Brainstorming how to grow the OpenFL Community?

  • We have been increasing public facing blogs in the last 6 months
    • Starting with GaNDLF (UPenn) and how to make these models run in a federated way with OpenFL
    • Blog highlighting the need and goals for Federated Learning Standards
    • These span release announcements to research that builds on OpenFL
    • ML privacy meter was a highlight from the OpenFL 1.5 release
    • EDEN compression algorithm (VMWare) 
    • Other ideas: 
  • Create pipeline for contributors to become eventual project maintainers (akin to a technical promotion path)
  • For future TSC members:
    • Have a recommendation about contributing code back to the framework
    • Not strict but recommendation
    • Being hands on with implementation will help in setting the technical direction
  • Micah: Standardization will help bring in a new community (and combined PR people) pushing cross contributions between frameworks.
  • Incentivizing research:
    • This is a role that Intel Labs has helped with.
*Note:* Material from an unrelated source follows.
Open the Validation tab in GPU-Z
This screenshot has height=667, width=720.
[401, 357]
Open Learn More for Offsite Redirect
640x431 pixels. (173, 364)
OpenFL maintainers should prioritize this to the extent that they can 
    • Not just writing blog posts, but helping researchers with a well defined tutorial that accompanies the blog would be great for them (Andrew Trask (head of PySyft)) puts a lot of personal effort into tutorials because they are so important for community building).
  • Prashant: Tests could be added to show collaboration between OpenFL / GaNDLF / Standards, without requiring larger corporate reviews.
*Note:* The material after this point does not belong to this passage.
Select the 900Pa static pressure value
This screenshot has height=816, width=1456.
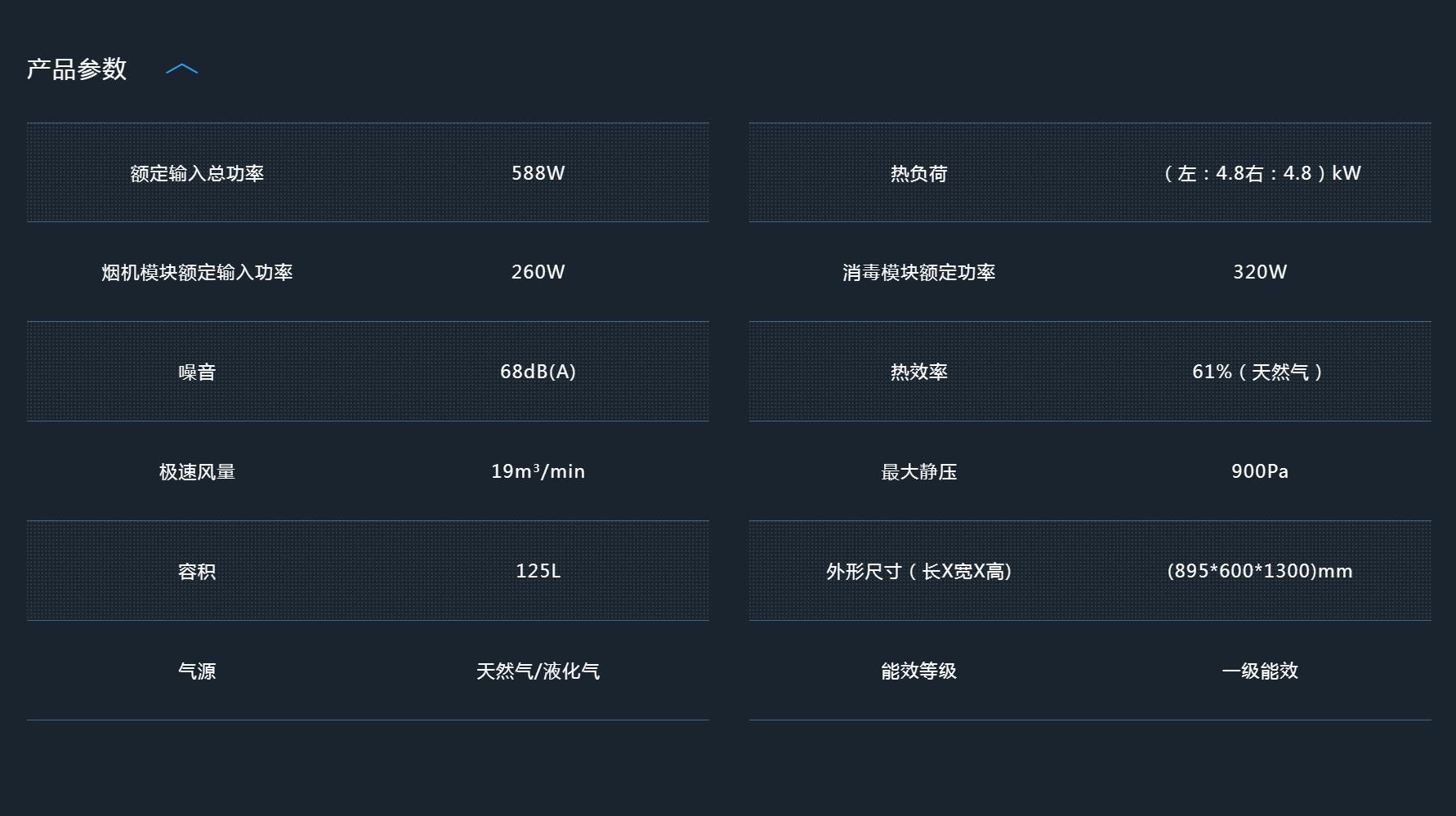[1259, 471]
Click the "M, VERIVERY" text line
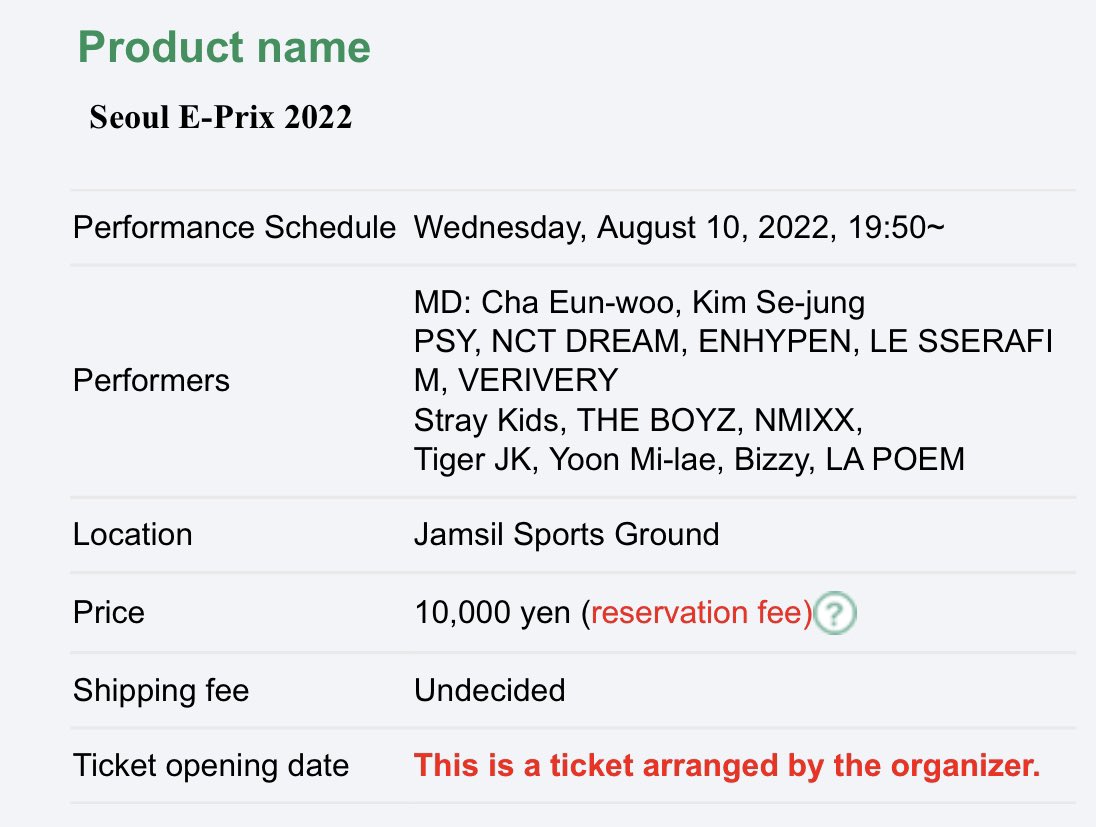The width and height of the screenshot is (1096, 827). pos(516,380)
    • This is underway between OpenFL / GaNDLF (both repositories include tests verifying interoperability with the other)
    • Micah: I should add OpenFL / MedPerf CI example to MedPerf
  • Layne: Should host more virtual events and invite members of the TSC. Should reach out to more universities to use OpenFL in their research and work. 
    • Prashant: Could ask Spyros to have students do sample projects
    • Micah: Students already work with OpenFL at UPenn and know it quite well. Duke, who is working on the data science algorithm for the RANO federation, could be a good candidate for working on OpenFL (AR)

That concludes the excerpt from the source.